→ SUPPLIED DATA:

^^^^^^^^

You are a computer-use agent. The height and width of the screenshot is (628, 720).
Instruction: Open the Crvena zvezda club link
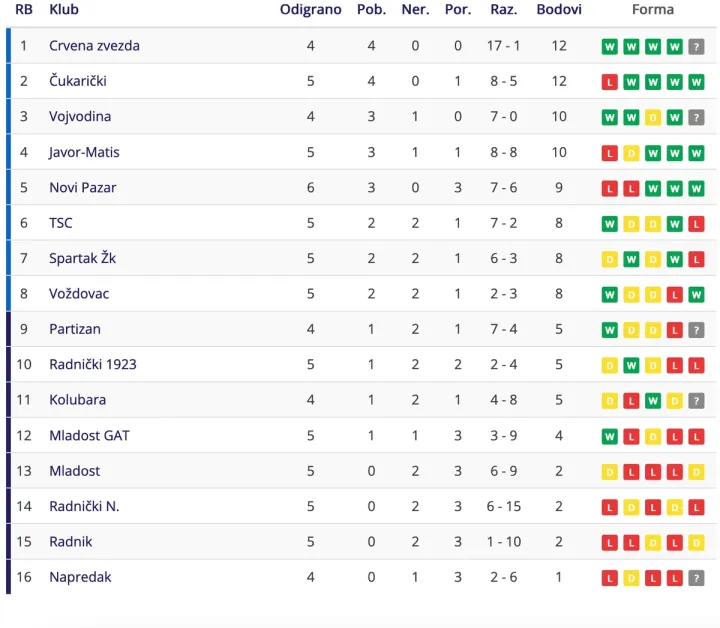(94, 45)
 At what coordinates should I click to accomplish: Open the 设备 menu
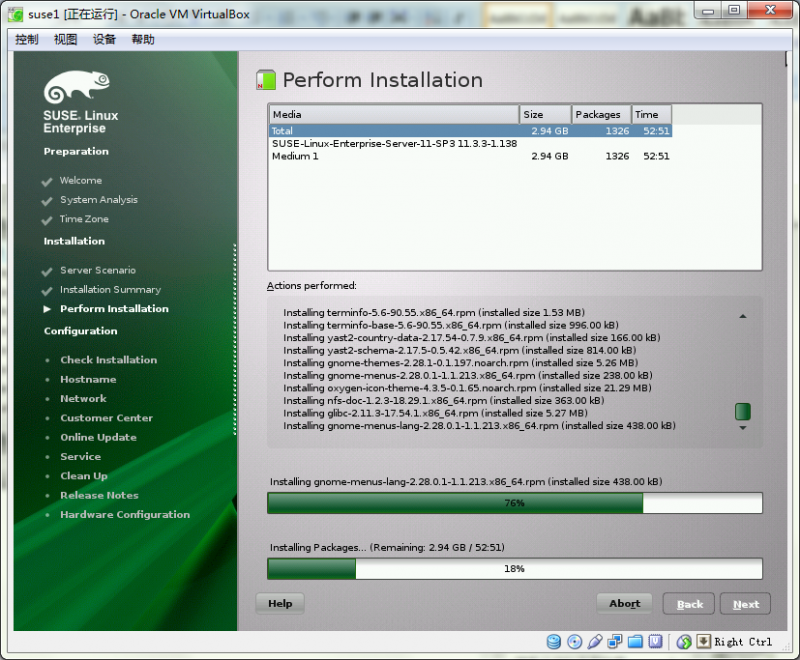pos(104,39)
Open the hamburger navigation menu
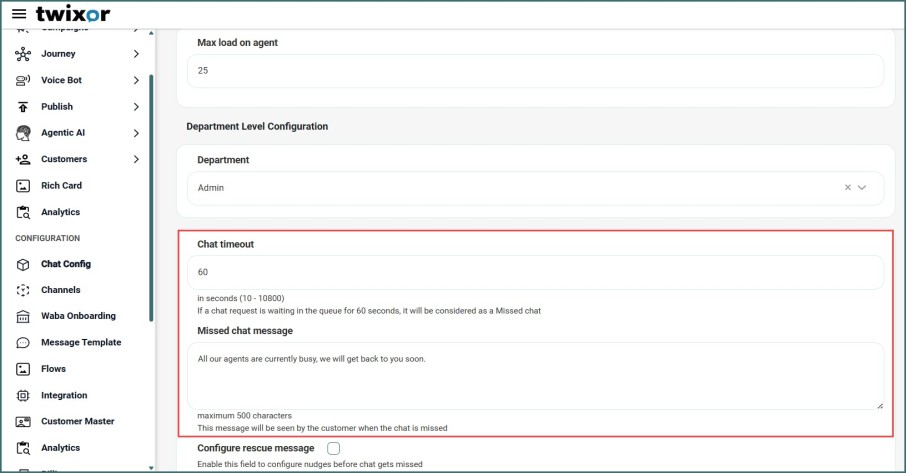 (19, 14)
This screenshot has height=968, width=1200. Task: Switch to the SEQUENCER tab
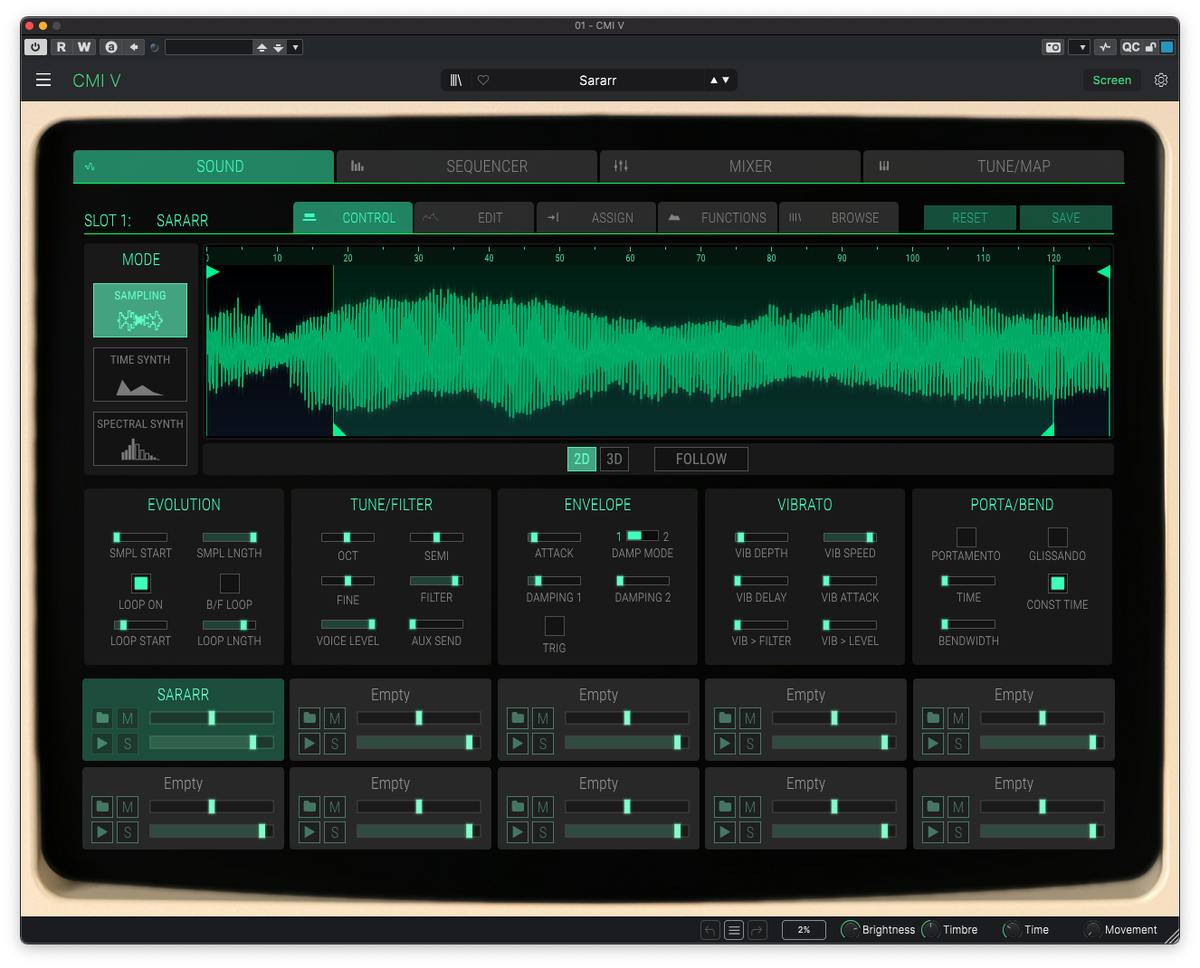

^^^^^^^^

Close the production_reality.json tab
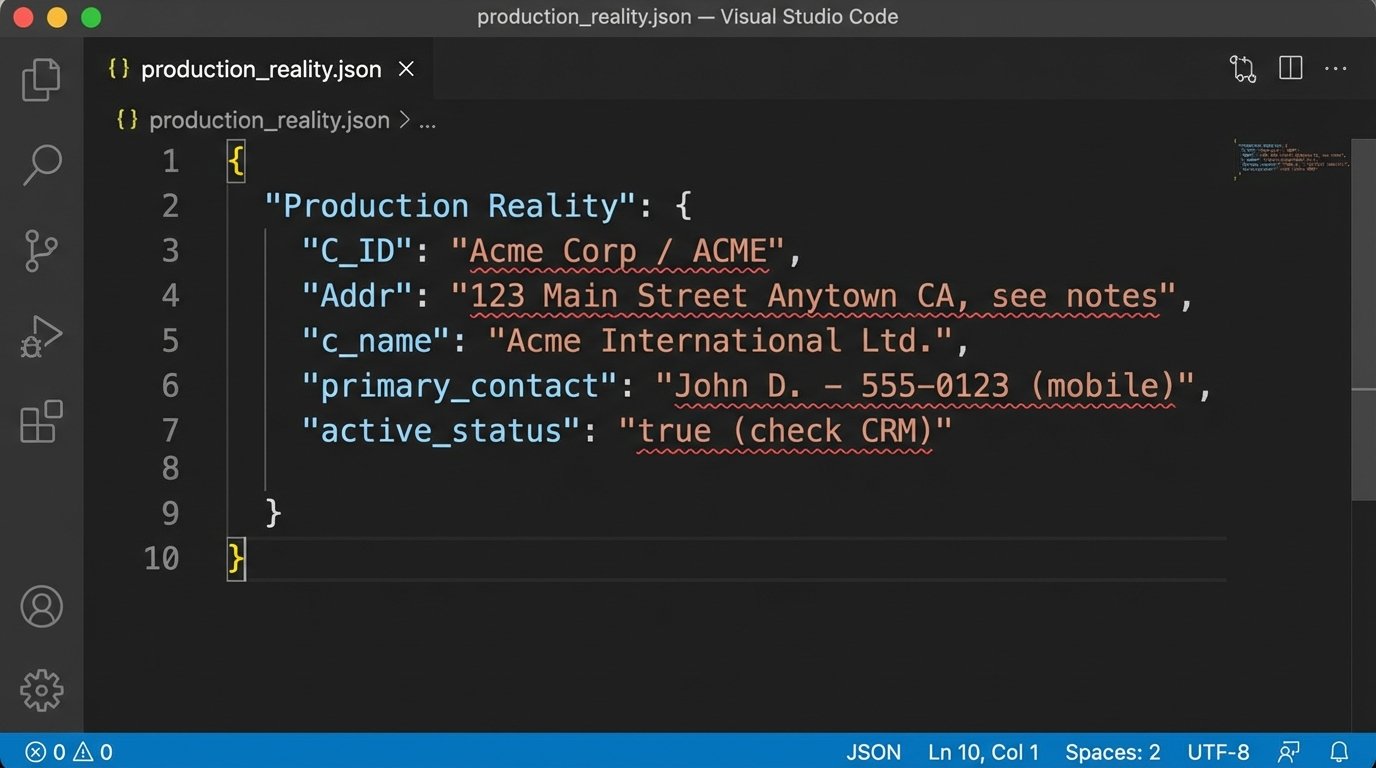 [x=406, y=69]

^^^^^^^^

→ YOUR OBJECTIVE:
Everything above from the line containing "Instruction: Open the Crvena zvezda club link" down to the line containing "This screenshot has" is to be duplicated exactly, both lines included, and the pictures are to be omitted.

→ YOUR SOLUTION:
Instruction: Open the Crvena zvezda club link
(94, 45)
 At what coordinates should I click to accomplish: Open the 设备 menu
pos(104,39)
Open the hamburger navigation menu
 (19, 14)
This screenshot has height=968, width=1200. Task: Switch to the SEQUENCER tab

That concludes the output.